A few weeks ago Nassim Taleb recommended a book that introduces some of the work of Harald Cramér:
To my surprise (and great joy!) the first few chapters of the book tied together some ideas that have been kicking around in the back of my mind since I read these two books in the late 1990s:
The book by Peters actually led to my first programming assignment in finance when a friend from college asked me to help code in some of the integral equations in the book. I didn’t know what I was doing finance wise, but I could crunch through the equations. That was fine – it was just sort of a hobby in graduate school.

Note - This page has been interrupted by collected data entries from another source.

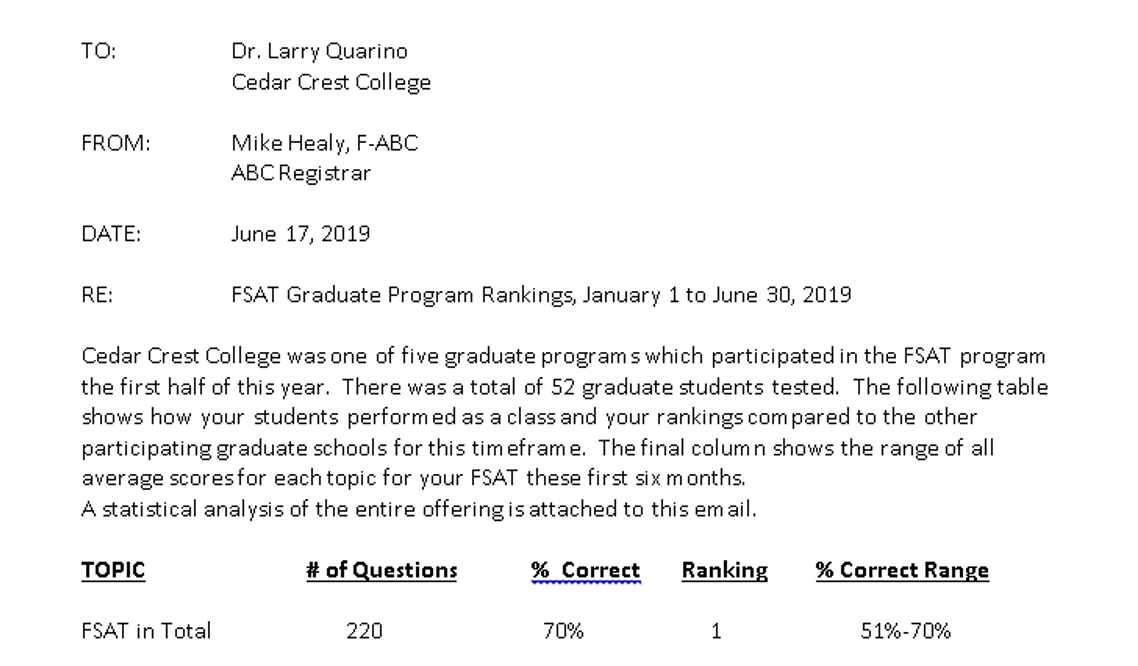Click the date June 17, 2019
Image resolution: width=1138 pixels, height=666 pixels.
[x=300, y=234]
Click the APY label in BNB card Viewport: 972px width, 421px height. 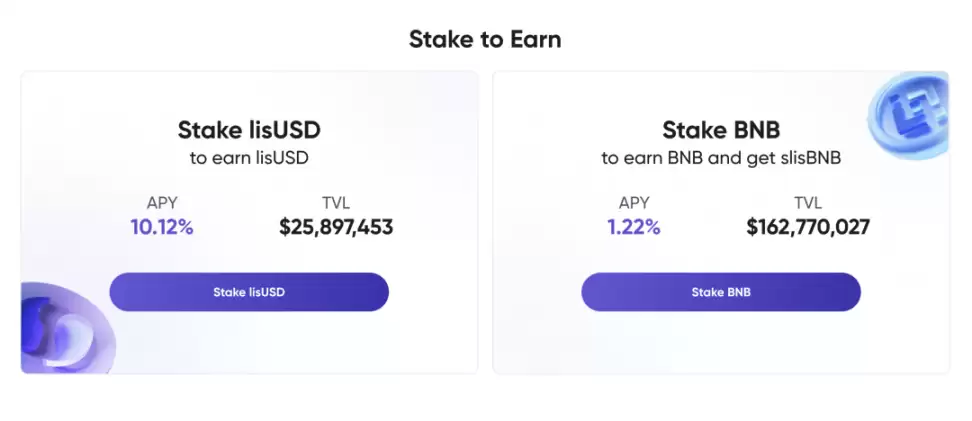634,203
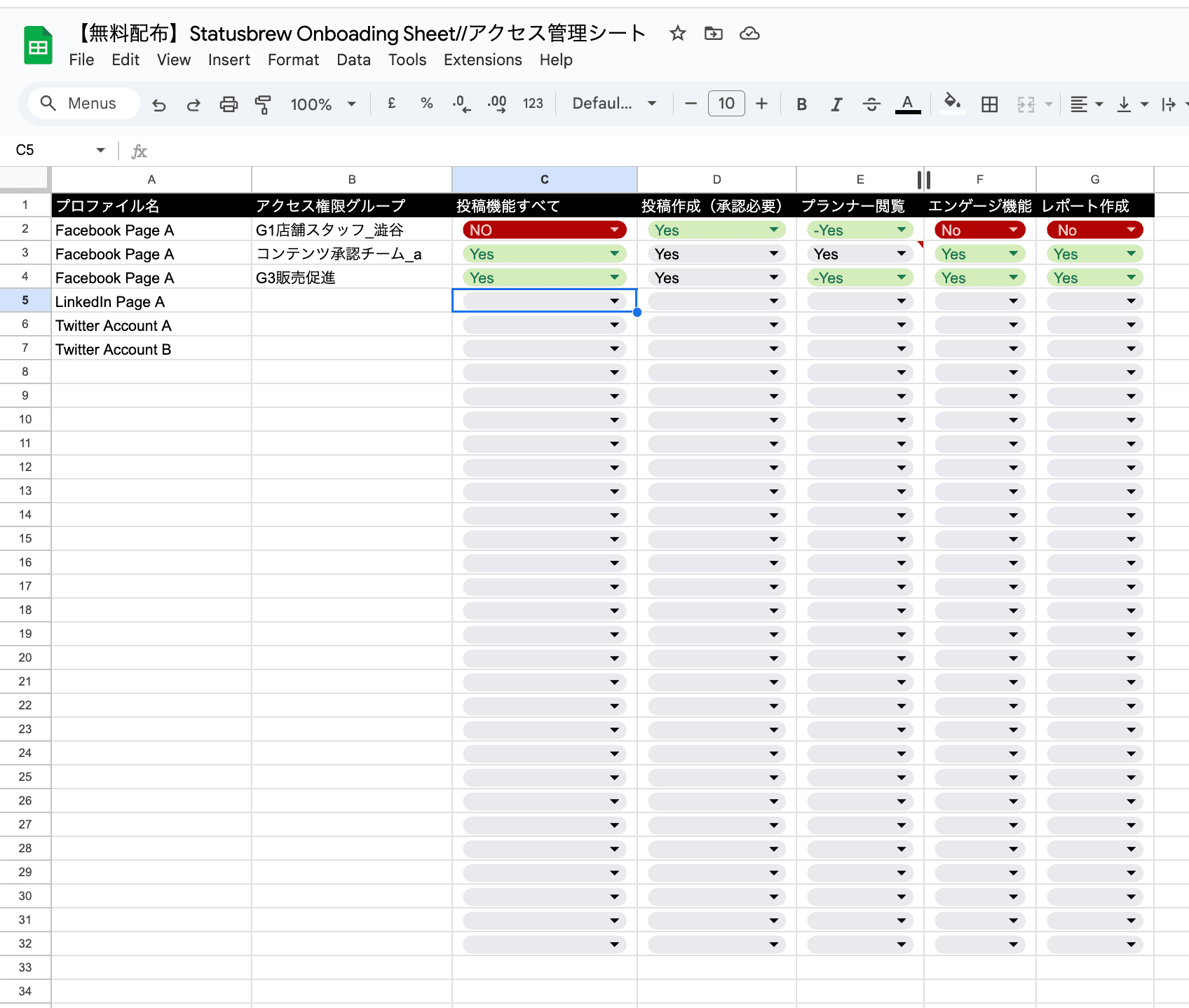Click the cloud document status icon
The width and height of the screenshot is (1189, 1008).
pyautogui.click(x=749, y=34)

The beginning of “Modelling Extremal Events” lays out some fairly simple ideas in insurance but then – akin to Peters – starts asking what happens when you move way from easy-to-use probability distributions. These charts, for example, compares lognormal claims versus claims from a Pareto distribution:
The point of those charts is that you have a very high chance of being ruined if you think claims are coming from a lognormal instead of Pareto distribution (the ruin happens when the value of your company hits $0).
My suspicion, though, is that using the lognormal distribution instead of a Pareto distribution happens all the time -> especially in insurance (or insurance-like products) relating to the financial markets.
With some unexpected free time today I decided to make a little toy model. It isn’t remotely robust or anything (and this blog post is mostly just meant as a note to myself, so the blog post isn’t really that robust either . . . ), just a simple look at the difference in solvency when insurance claims come from the two distributions.
Here’s the simple idea of my model:
I used the Mathematica function RandomVariate[ParetoDistribution[1,alpha]] to generate 100 draws from a Pareto distribution with minimum value 1 and tail parameter alpha ranging from 1.0 to 2.0 in increments of 0.1.
I then used EstimatedDistribution[] to find the lognormal distribution that best fit that data, and picked 100 numbers from that distribution.
These draws will represent the annual claims that the insurance company faces. I set the annual insurance premium level to be 20% higher than the mean of the claims and started the company with total capital equal to 10 times the mean claims. To be clear, if the mean from the 100 draws was 7.5 of claims per year, the annual premium would be 9 and the starting capital of the company would be 75.
Here’s an example showing draws from the Pareto distribution with alpha = 1.2 (top chart) and the corresponding lognormal distribution (bottom chart). The dots plot the annual total capital of the hypothetical insurance company as premium and claims come in over time. When the numbers go negative around year 15 in the top chart the game is over . . . .
For each alpha I repeated the process 100,000 times to see how often the hypothetical insurance company went insolvent. The results are in the chart below. “count 1” corresponds to the Pareto claims with a given alpha, and “count2” corresponds to lognormal claims:
So, roughly speaking, under the lognormal assumption the company almost never fails. Under Pareto claims, however, it falls quite a bit in a 100 year time frame. Around 1/4 of the time when alpha = 1.1, 1/5 of the time when alpha = 1.2, and 1/6 of the time when alpha = 1.3.
When I see these results and think about the way things like pensions or life insurance product linked to the equity markets are typically modeled, I’m pretty worried.